Internet et les réseaux sociaux représentent une ressource de manipulation sans fin pour les gourous et groupes sectaires, devenus experts en marketing digital. Ils y exercent largement et facilement leurs mécanismes d’approche et de captation, conscients qu’il est difficile de les localiser et de les identifier sur la toile.
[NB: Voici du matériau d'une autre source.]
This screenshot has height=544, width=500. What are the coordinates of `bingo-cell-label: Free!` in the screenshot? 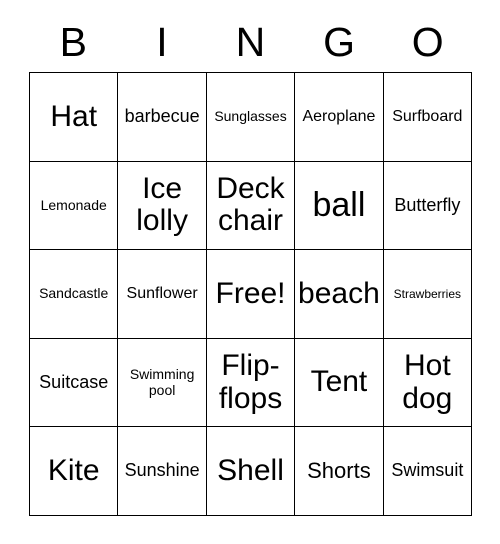 It's located at (250, 293).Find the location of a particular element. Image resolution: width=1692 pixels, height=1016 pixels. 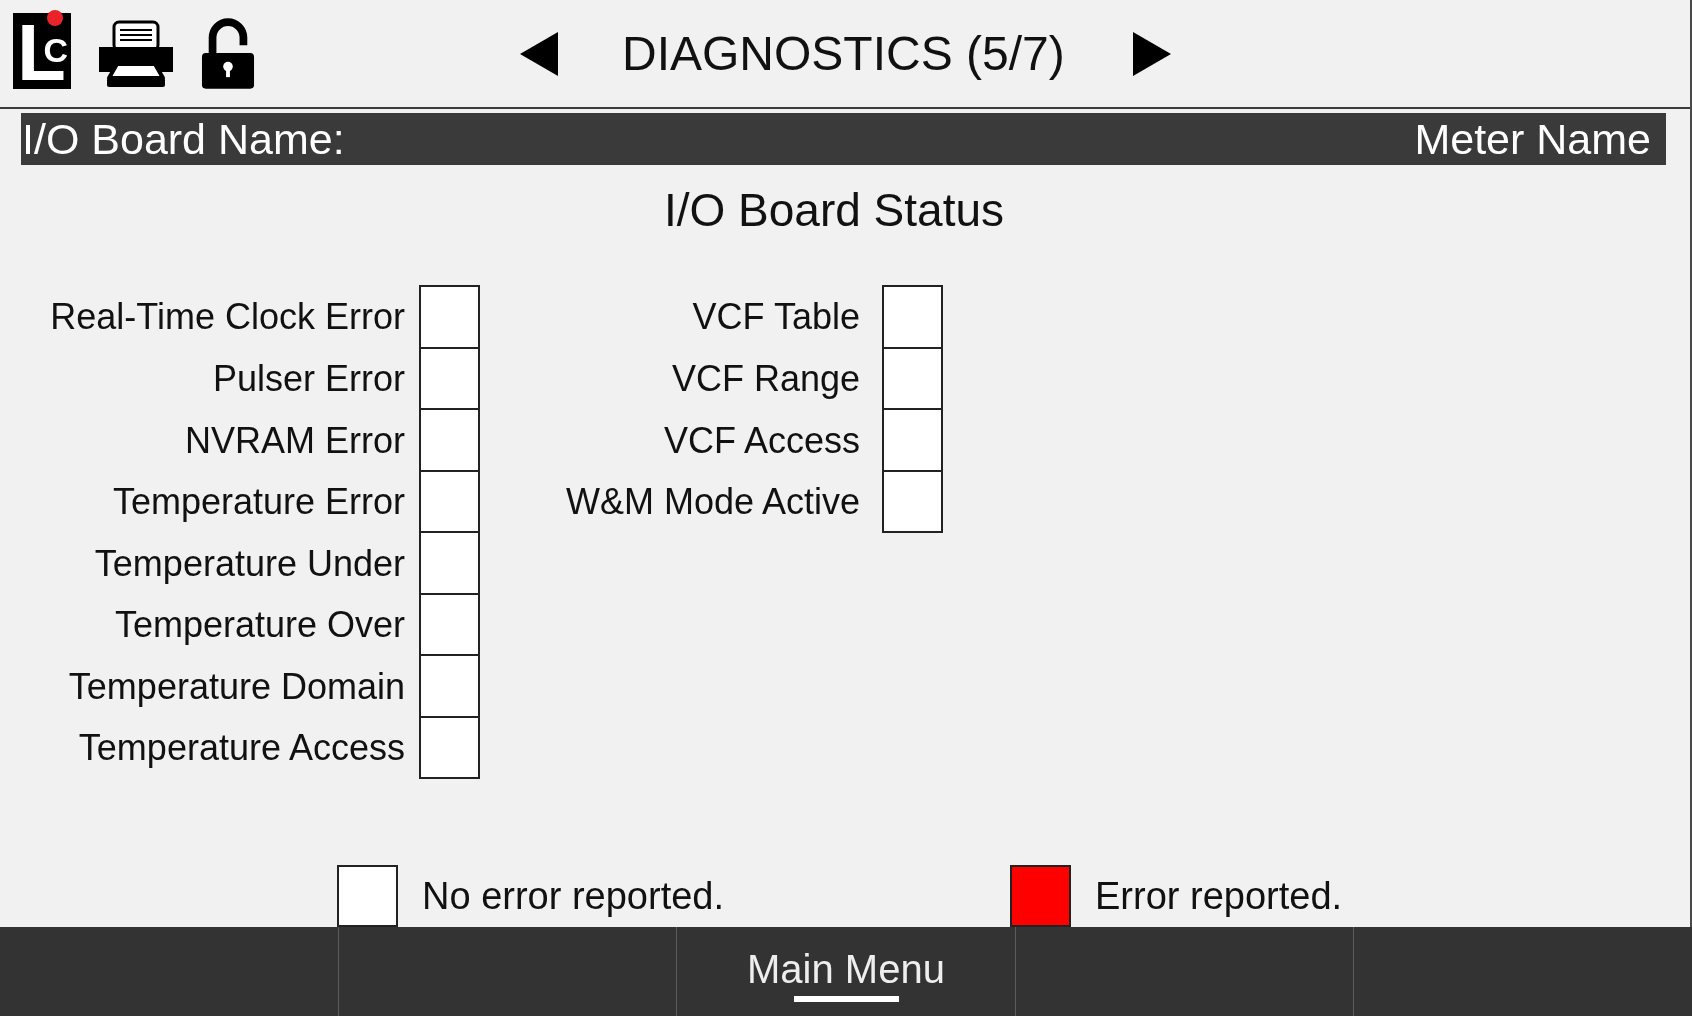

La crise sanitaire, avec son lot d’isolement et de confinements, n’a fait que renforcer ces entreprises d’emprises réelles via le virtuel.

Tout le monde peut être victime de dérives sectaires

Les personnes plus vulnérables et touchées par les conséquences du Covid-19 seraient des proies plus évidentes selon le rapport de la Miviludes. Daniel Sisco avertit toutefois : « Il n’y a pas de profil type de victimes de dérives sectaires. Cela peut concerner n’importe qui, même les plus avertis ou éduqués. Il n’est d’ailleurs pas rare de voir des esprits éclairés, poussés par la curiosité, se faire enrôler. »

Marlène Schiappa a indiqué avoir pris toute la mesure de la gravité de la situation. Elle a demandé aux préfets d’exercer une vigilance accrue sur leurs territoires. Le 6 avril 2021, elle a annoncé un renfort des moyens humains et financiers accordés à la Miviludes. Et a nommé la magistrate Hanène Romdhane à sa tête.

Un conseil d’orientation a été constitué avec dans ses rangs des experts comme la psychiatre Marie-France Hirigoyen, le sociologue Gérard Bronner ou encore le président de la Ligue nationale contre le cancer, Axel Kahn. L’Union nationale des Associations de défense des familles et de l'individu victimes de sectes y est également représentée par sa présidente Joséphine Cesbron.

* Il n’existe pas dans le droit français de définition de la secte. Le terme de dérives sectaires est utilisé. On entend par dérives sectaires les atteintes portées par tout groupe ou tout individu, à l’ordre public, à la sécurité ou à l’intégrité des personnes par la mise en œuvre de techniques de sujétion, de pressions ou de menaces, ou par des pratiques favorisant l’emprise mentale et privant les personnes d’une partie de leur libre arbitre.